Позор и чистота - Татьяна Москвина
Шрифт:
Интервал:
Закладка:
– Скажите, а можно так сделать, чтоб это не показывали? – спросила Ника. Она приняла горячий душ, выпила чаю и перестала дрожать, но в глазах стояла такая боль, что Андрей избегал в них смотреть. – Я не за себя. Это плевать. Подумаешь, смеяться будут, что я пальцем деланная! (Она это выкрикнула нарочито громко и засмеялась.) Ничего. Одни будут дразниться, а другие за меня будут. Я про бабушку… Ей нельзя это смотреть.
– Если Валентина Степановна запретит, то, конечно, они не имеют права… – сказал Андрей, мало в это веря – он ничего не понимал в таких вопросах. Кто там на что имеет право в Показанном мире… Единственный человек, который может реально повлиять на ситуацию, – это, конечно, Катаржина.
– Может быть, ты попросишь маму…
– Нет, дядя Андрей. Я с ней разговаривать не хочу.

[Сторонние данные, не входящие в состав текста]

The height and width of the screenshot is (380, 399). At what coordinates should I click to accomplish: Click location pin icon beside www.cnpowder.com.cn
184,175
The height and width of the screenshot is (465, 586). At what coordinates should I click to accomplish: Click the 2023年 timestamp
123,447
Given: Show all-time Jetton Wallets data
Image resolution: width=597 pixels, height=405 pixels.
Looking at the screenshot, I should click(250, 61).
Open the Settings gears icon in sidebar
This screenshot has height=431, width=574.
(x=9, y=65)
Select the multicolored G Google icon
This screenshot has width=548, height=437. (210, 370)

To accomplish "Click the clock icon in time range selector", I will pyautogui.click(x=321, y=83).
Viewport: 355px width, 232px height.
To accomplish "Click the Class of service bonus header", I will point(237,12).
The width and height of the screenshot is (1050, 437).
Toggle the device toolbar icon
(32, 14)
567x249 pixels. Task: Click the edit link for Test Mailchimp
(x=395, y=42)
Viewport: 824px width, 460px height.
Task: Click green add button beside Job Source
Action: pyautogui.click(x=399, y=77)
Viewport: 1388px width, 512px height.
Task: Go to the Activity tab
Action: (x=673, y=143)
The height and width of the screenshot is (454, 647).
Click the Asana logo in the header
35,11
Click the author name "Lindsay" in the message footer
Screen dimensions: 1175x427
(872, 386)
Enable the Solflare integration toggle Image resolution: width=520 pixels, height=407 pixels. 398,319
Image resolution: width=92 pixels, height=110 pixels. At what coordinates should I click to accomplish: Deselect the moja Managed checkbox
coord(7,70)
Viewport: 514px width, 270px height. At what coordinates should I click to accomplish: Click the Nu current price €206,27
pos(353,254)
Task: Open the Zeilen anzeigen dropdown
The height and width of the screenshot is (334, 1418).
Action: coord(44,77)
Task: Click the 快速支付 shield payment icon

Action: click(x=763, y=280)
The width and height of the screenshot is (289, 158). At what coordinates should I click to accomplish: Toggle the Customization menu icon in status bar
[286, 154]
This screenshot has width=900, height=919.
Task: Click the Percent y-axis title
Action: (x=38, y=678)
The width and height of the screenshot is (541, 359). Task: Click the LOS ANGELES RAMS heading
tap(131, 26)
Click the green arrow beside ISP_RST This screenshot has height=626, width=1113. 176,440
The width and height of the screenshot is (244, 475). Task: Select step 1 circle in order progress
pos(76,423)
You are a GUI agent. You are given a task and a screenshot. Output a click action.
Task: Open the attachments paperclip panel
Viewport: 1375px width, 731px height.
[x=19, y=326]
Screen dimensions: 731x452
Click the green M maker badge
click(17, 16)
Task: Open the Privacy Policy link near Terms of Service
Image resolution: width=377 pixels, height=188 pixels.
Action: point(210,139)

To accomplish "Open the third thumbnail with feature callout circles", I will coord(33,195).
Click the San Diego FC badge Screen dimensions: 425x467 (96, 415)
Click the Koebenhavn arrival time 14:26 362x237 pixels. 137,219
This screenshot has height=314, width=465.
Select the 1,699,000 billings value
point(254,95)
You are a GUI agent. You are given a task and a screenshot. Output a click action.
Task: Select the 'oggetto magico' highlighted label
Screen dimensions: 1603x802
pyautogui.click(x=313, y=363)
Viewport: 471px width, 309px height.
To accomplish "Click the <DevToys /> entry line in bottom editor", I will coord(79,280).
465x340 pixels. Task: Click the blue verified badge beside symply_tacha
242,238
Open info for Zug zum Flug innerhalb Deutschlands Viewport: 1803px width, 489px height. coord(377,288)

Если она меня туда привела, она все может. Она может меня продать в рабство и скажет, что так надо для моего счастья. Я видела в одном кино.
– Так это кино, Ника…
– Да сейчас это все равно! Что в сериалах, что в жизни одно и то же. Только люди в жизни меньше красивые и все не так быстро. Продаст она меня! Я хочу домой, домой, к бабушке, давайте ей дозвонимся!
Но телефон Валентины Степановны упорно не отвечал, да и что он мог, бедный, ответить, завалившись под кровать на восьмой день запоя?
А Катаржина принимала поздравления. Специальные девушки, призванные морочить фигурантов, убеждали ее, что выступление прошло блестяще и она отразила все нападения врагов. Катаржина спросила, нельзя ли не показывать маму, и ей ответили, что запросто можно не показывать, но, правда, тогда не прозвучат как надо слова о том, что мама старый больной человек, и непонятно будет заявление про святую ложь. «Да, – подумала Карантина, – вообще так ей и надо, нечего меня сдавать было». Мелькнула и мыслишка о том, что надо бы вырезать пассаж Гены Барабана про обстоятельства зачатия, но ей объяснили, что она прекрасно возразила мужику и он останется посрамленным со своей позорной вылазкой и никто ему не поверит. Карантина и с этим согласилась, решив, что Нике она не даст смотреть шоу, а потом если кто что скажет, того размажем по стенке.
Соображать было трудно – на нее налетели, тормошили, разглядывали, восхищались, расспрашивали, тут же предложили вести рубрику в женском журнале, и взбудораженная женщина не сразу поняла, что дочери нигде нет.
– Дочка, дочка моя! – закричала Карантина, отмахиваясь от толпы. – Подождите! Где Ника?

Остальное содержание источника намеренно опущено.